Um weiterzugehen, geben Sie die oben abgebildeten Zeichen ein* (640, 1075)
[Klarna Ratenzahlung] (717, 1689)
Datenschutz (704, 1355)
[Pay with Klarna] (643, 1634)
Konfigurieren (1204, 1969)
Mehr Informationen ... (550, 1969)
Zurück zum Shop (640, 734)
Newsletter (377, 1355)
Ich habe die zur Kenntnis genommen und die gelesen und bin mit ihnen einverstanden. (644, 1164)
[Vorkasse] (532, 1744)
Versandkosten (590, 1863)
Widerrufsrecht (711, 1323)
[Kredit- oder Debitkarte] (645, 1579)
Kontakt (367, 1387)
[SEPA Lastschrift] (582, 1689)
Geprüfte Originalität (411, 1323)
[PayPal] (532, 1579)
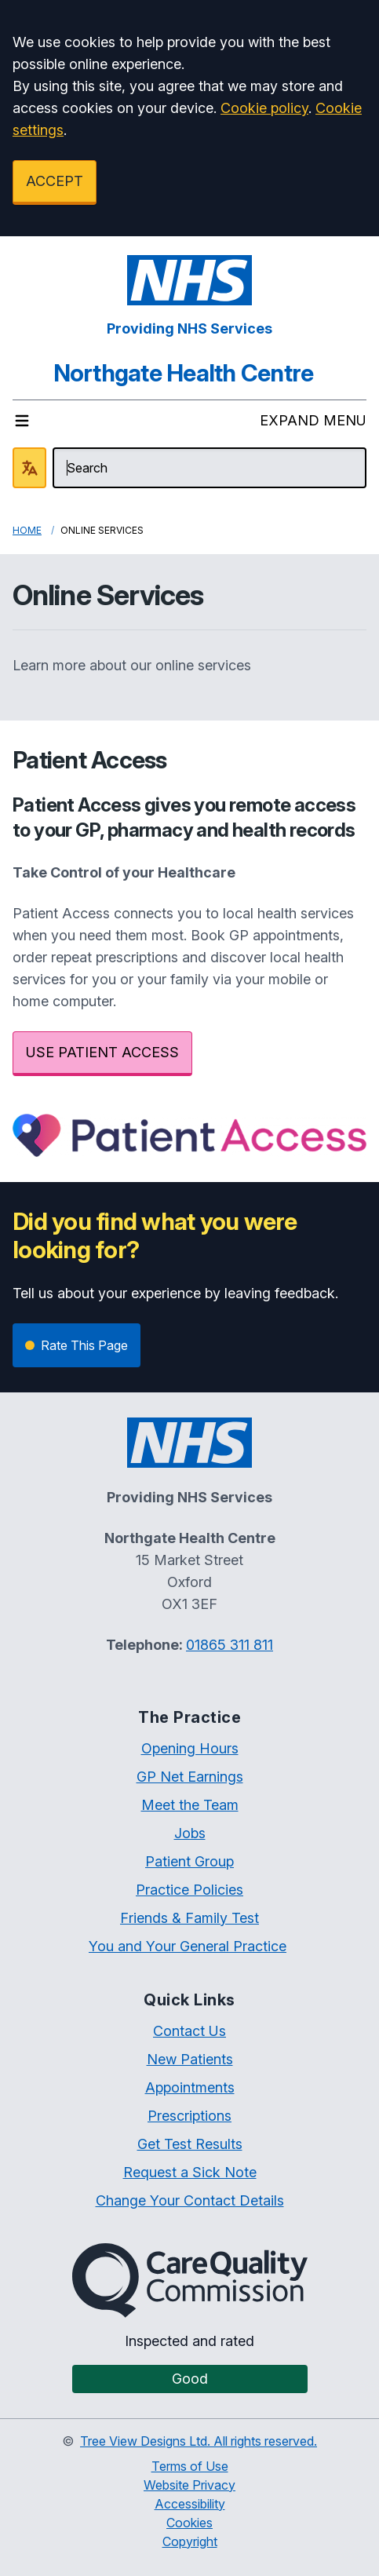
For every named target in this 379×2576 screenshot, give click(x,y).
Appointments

:::::

Exercise aim:
Scan the material for "Klarna" and copy the lines that hold it.

Reply:
[Klarna Ratenzahlung] (717, 1689)
[Pay with Klarna] (643, 1634)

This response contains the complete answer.